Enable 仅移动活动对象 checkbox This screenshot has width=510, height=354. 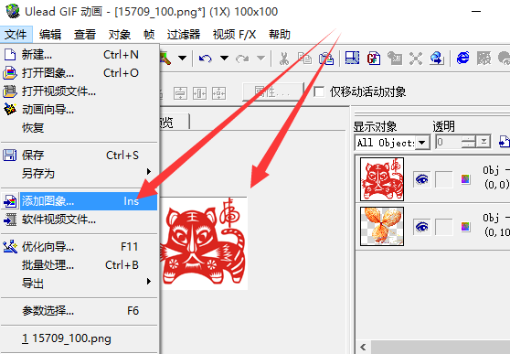click(x=319, y=91)
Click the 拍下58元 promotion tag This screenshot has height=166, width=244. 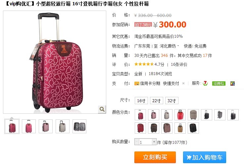[x=143, y=24]
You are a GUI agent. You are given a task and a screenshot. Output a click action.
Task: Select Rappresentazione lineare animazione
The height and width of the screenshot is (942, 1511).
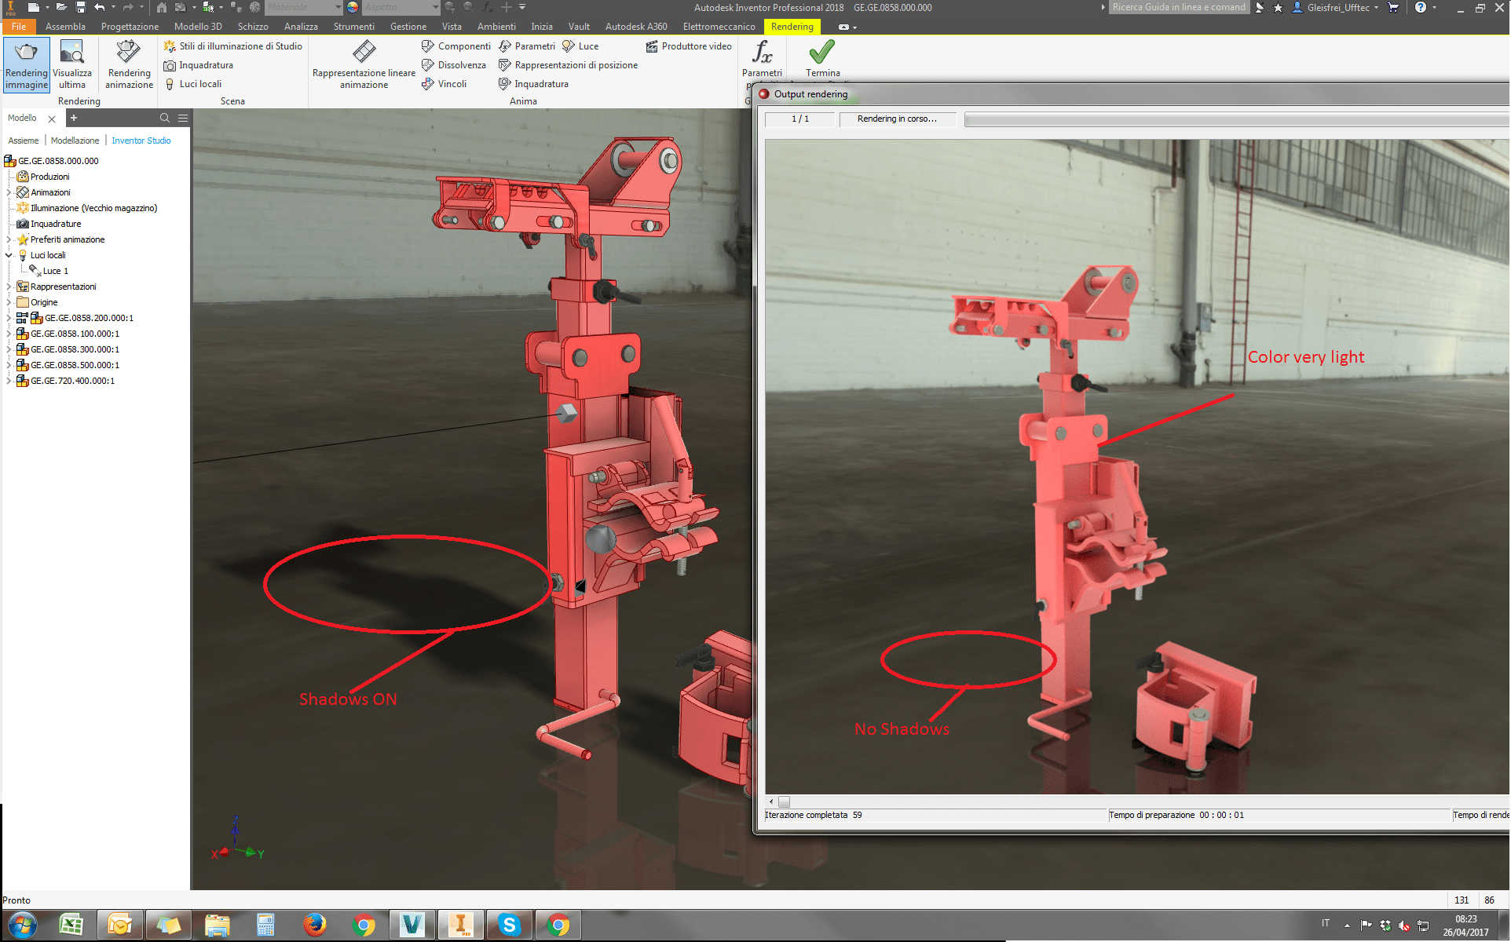pyautogui.click(x=362, y=63)
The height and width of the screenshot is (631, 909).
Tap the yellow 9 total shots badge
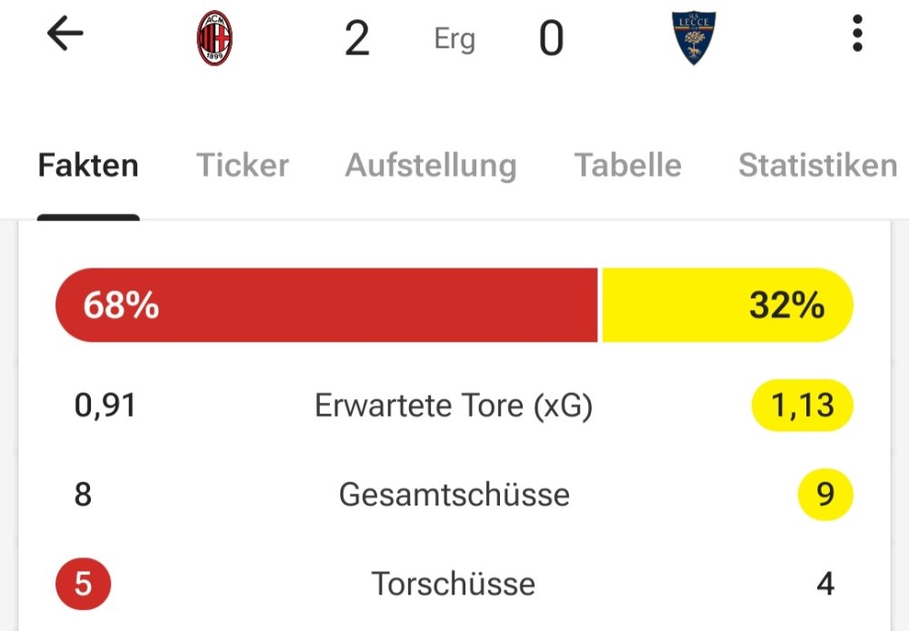[x=825, y=495]
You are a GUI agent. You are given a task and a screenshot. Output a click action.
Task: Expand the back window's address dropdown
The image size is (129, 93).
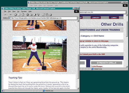(126, 12)
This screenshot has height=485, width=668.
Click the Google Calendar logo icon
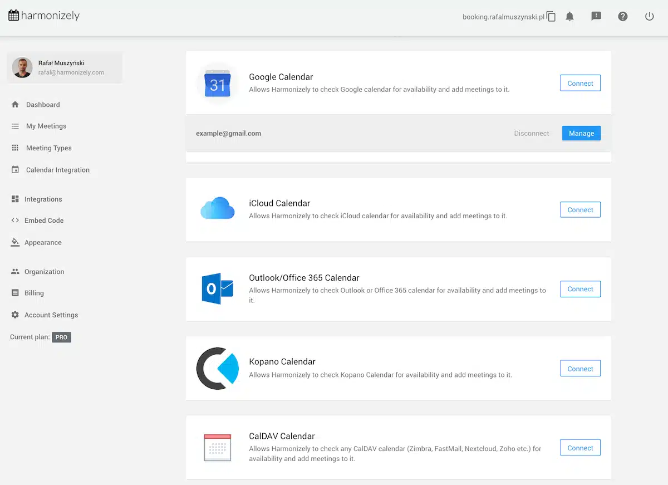217,84
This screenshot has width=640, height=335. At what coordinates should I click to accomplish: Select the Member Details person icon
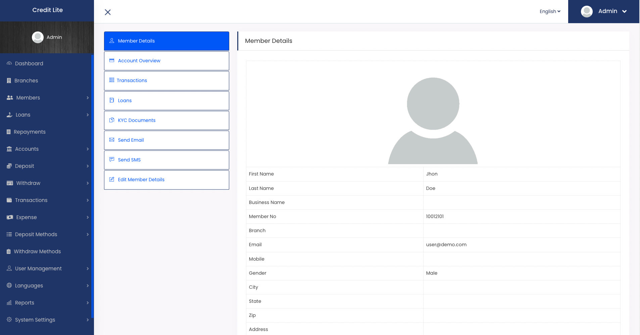111,41
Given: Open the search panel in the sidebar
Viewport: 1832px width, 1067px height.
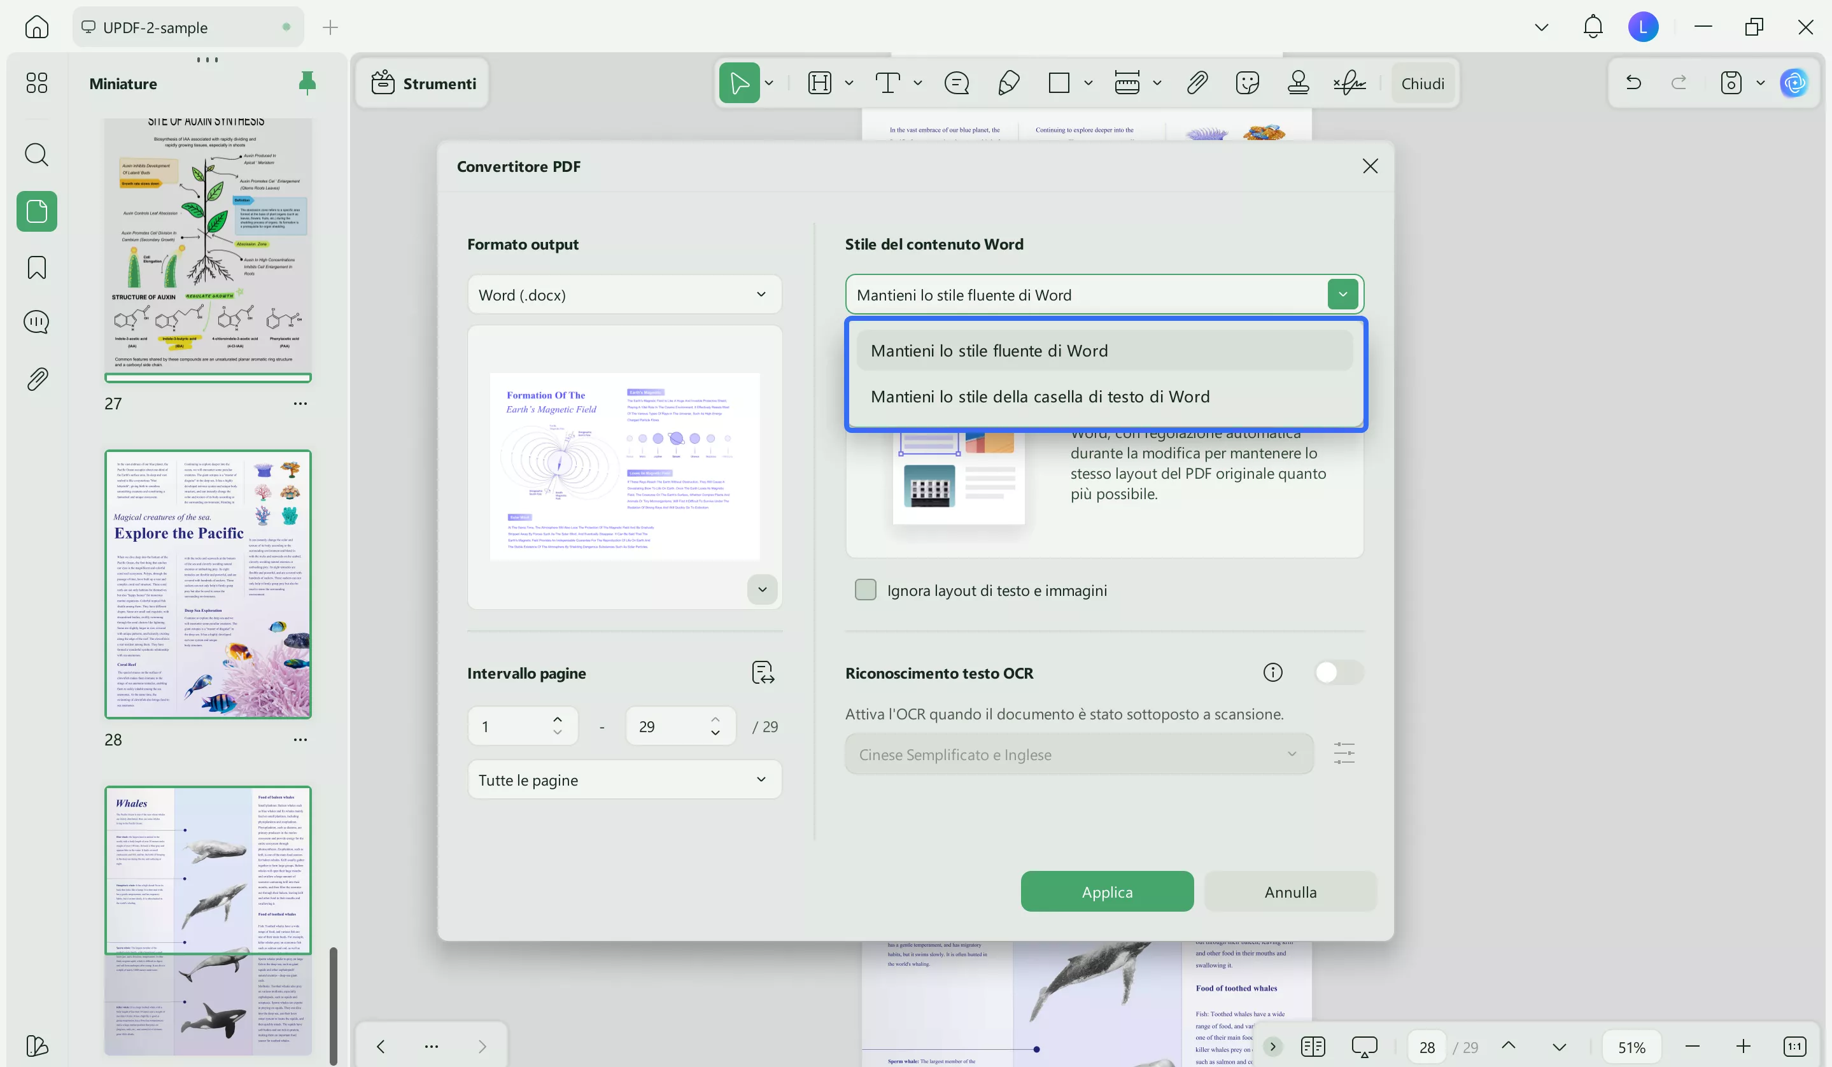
────────────────
* [What is being asked]:
Arrange the material as a Markdown table with the columns Row and Text, one row per line: begin at the line that contains "This screenshot has width=640, height=335." and stop after the last line of the material. Skip blank lines and leave the pictures out.

* [Task result]:
| Row | Text |
|---|---|
| 1 | This screenshot has width=640, height=335. At what coordinates should I click to accomplish: Select the Member Details person icon |
| 2 | 111,41 |
| 3 | Given: Open the search panel in the sidebar |
| 4 | Viewport: 1832px width, 1067px height. |